Neurobiological mechanisms underlying sensitivity to the interoceptive/subjective effects of alcohol and alcohol reinforcement in adults and adolescents.
Understanding the impact of stress-related systems on the interoceptive effects of alcohol and alcohol reinforcement.
Identifying the functional involvement of brain regional mGluR systems in modulating blunted sensitivity to alcohol and increased alcohol drinking following stress exposure.
Interaction between HPA axis dysregulation and sensitivity to alcohol.
Examining mGluR-related mechanisms modulating depressive-like behavior that emerges following stress exposure.

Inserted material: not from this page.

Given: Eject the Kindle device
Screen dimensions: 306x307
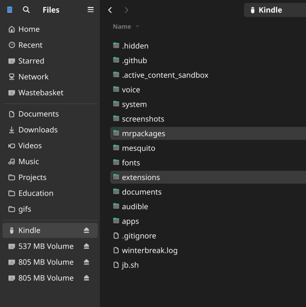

Sensitivity to the interoceptive/subjective effects of alcohol (both experimenter-administered and self-administered) is blunted following prolonged/repeated exposure to the stress hormone corticosterone.
HPA axis function is altered following prolonged exposure to corticosterone that results in reduced sensitivity to alcohol.
mGluR5 in the nucleus accumbens are critical for the expression of the interoceptive effects of alcohol and alcohol reinforcement.